begin RECORDS FOR PROCESSING
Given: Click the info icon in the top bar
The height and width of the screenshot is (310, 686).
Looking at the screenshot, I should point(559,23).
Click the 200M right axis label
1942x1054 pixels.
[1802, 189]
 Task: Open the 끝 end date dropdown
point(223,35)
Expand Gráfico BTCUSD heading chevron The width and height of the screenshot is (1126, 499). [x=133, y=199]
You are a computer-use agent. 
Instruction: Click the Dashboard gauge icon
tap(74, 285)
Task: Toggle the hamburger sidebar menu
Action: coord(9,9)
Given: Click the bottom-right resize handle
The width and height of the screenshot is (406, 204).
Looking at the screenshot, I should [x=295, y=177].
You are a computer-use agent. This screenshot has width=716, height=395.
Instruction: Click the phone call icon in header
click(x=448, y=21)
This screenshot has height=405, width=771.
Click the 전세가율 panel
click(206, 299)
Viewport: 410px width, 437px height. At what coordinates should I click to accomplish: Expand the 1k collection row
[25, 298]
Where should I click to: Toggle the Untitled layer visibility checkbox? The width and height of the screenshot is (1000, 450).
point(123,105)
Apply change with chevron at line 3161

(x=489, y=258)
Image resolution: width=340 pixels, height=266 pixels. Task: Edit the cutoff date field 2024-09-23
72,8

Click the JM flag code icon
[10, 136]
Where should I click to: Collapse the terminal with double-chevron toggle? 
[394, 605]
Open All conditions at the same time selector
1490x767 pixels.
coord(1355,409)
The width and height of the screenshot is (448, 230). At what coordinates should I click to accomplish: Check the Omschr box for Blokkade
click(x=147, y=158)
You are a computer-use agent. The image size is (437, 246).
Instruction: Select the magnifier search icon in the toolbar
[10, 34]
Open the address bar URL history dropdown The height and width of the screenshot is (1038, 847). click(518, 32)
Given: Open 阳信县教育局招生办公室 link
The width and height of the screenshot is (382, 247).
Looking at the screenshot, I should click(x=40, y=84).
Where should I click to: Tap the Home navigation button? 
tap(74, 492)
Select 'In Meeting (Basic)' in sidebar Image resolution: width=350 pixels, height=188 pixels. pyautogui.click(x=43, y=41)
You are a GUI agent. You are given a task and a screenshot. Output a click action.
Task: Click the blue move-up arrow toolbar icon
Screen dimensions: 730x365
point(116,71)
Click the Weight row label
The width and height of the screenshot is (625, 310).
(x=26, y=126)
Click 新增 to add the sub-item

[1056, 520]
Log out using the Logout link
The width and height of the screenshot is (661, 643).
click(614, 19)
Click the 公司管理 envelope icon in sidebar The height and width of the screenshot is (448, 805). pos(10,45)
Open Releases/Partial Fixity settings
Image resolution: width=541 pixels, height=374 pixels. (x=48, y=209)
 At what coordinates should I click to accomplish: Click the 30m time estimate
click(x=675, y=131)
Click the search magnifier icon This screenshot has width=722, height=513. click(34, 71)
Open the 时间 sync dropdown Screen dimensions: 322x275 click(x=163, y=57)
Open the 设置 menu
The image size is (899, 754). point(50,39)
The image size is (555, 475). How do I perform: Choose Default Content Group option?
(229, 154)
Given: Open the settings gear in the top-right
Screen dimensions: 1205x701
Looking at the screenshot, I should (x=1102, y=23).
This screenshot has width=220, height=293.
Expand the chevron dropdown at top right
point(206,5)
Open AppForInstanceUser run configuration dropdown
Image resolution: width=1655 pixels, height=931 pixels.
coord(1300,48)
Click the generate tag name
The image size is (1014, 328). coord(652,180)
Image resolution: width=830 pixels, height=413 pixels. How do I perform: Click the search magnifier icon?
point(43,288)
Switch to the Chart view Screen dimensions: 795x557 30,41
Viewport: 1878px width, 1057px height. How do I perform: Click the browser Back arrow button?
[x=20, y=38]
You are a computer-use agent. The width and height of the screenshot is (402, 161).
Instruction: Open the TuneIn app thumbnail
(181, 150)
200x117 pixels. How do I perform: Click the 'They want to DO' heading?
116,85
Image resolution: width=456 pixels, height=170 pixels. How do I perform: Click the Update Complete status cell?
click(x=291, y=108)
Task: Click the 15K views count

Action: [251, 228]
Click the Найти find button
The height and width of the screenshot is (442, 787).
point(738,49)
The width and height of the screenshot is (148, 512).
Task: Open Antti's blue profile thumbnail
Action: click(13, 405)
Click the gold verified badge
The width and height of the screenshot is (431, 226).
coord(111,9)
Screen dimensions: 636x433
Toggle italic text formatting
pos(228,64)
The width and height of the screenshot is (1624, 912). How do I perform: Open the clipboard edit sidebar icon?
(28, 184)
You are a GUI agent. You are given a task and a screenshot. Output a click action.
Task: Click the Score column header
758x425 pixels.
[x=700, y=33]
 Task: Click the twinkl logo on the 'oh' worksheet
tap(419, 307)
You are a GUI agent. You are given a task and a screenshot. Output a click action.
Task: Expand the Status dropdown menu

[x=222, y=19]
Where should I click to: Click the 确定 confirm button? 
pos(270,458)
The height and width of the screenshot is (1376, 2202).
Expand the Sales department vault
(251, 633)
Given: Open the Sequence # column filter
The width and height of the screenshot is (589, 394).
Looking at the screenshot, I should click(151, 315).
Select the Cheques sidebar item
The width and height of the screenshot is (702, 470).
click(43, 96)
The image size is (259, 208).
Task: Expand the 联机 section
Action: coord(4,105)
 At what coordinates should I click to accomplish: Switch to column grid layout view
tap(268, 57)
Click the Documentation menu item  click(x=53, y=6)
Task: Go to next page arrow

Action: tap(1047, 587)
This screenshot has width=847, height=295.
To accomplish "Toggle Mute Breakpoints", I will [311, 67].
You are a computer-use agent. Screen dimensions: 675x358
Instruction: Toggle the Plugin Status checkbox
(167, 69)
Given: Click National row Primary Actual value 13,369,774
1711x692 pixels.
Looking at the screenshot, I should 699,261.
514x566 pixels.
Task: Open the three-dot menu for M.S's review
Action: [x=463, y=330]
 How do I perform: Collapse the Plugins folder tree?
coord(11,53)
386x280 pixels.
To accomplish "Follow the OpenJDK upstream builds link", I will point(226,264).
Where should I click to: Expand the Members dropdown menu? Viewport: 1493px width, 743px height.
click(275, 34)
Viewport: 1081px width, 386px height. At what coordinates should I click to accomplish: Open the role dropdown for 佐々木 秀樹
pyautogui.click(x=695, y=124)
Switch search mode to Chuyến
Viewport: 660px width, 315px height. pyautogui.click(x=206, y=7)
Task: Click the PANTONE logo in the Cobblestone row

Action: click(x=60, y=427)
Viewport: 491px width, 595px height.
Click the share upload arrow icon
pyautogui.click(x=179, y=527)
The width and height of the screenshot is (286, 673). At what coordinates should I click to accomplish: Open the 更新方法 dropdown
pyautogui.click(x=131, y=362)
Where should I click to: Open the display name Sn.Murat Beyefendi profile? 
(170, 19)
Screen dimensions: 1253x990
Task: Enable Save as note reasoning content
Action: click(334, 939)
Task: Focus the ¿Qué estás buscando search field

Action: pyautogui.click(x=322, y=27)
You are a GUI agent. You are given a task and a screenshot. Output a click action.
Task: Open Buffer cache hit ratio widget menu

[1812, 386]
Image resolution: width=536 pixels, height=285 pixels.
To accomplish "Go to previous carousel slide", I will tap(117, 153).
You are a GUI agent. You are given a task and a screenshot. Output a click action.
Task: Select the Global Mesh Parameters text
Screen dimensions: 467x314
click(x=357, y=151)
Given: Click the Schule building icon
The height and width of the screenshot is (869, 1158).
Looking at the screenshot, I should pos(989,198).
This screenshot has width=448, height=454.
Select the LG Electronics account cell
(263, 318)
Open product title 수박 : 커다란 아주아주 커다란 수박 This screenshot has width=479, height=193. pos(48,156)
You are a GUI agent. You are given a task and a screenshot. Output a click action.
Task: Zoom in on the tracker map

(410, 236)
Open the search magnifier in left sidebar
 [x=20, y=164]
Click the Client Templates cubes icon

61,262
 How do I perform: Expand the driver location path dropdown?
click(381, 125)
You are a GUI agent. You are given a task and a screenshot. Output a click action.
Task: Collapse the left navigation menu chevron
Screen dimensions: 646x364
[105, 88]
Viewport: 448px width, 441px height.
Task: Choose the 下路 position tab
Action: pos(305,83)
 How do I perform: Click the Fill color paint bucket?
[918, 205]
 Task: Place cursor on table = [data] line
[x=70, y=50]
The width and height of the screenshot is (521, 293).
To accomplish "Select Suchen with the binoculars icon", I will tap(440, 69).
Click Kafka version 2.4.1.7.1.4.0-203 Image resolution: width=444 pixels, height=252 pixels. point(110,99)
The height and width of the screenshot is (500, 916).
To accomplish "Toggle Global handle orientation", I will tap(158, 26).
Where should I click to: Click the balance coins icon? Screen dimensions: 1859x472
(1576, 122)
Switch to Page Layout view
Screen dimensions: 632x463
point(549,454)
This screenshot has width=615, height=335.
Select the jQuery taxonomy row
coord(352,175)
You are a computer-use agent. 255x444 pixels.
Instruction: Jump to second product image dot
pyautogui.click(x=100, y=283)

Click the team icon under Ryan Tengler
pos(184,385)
end RECORDS FOR PROCESSING
> EXERCISE OBJECTIVE
Lay out the lines of the material above, from the line with "Task: Go to next page arrow" up to and including the line with "I will point(226,264).", as a numbered list, leaving out any blank lines.

> REPLY
1. Task: Go to next page arrow
2. Action: tap(1047, 587)
3. This screenshot has width=847, height=295.
4. To accomplish "Toggle Mute Breakpoints", I will [311, 67].
5. You are a computer-use agent. Screen dimensions: 675x358
6. Instruction: Toggle the Plugin Status checkbox
7. (167, 69)
8. Given: Click National row Primary Actual value 13,369,774
9. 1711x692 pixels.
10. Looking at the screenshot, I should 699,261.
11. 514x566 pixels.
12. Task: Open the three-dot menu for M.S's review
13. Action: [x=463, y=330]
14.  How do I perform: Collapse the Plugins folder tree?
15. coord(11,53)
16. 386x280 pixels.
17. To accomplish "Follow the OpenJDK upstream builds link", I will point(226,264).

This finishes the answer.